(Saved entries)
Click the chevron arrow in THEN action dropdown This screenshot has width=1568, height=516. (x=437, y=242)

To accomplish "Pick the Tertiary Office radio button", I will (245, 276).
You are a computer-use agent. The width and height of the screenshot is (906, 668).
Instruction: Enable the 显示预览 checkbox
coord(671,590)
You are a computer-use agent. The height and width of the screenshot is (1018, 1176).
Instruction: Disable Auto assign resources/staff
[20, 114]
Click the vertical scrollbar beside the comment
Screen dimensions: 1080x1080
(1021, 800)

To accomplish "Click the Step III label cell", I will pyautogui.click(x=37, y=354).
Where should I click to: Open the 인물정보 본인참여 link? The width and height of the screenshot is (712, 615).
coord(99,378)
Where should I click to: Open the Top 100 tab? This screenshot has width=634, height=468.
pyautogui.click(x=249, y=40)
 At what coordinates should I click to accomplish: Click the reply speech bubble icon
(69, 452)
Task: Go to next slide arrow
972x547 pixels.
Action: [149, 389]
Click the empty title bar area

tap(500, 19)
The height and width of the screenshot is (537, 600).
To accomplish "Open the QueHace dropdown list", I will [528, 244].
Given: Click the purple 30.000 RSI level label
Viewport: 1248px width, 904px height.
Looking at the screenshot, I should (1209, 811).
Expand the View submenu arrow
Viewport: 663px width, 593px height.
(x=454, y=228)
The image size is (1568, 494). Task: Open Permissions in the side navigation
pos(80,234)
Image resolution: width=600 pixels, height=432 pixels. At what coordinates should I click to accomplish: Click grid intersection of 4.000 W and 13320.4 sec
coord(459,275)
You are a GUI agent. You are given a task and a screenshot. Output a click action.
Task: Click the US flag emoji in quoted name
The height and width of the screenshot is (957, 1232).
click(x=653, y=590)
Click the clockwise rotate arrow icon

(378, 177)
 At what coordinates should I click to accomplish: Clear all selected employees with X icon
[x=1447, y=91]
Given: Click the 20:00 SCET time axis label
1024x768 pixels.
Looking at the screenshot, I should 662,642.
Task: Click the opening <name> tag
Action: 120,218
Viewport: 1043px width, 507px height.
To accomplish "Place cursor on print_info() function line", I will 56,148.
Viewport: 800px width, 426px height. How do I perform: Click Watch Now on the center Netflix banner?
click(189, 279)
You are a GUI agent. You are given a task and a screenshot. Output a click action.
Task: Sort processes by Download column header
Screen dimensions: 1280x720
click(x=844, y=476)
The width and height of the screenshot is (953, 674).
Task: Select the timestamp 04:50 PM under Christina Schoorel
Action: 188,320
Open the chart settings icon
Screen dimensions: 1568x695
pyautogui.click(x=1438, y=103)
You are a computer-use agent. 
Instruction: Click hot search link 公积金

Exercise requirements => Copy each line containing the word "dropdown" from the data.

Written solution =>
Click the chevron arrow in THEN action dropdown This screenshot has width=1568, height=516. (x=437, y=242)
To accomplish "Open the QueHace dropdown list", I will [528, 244].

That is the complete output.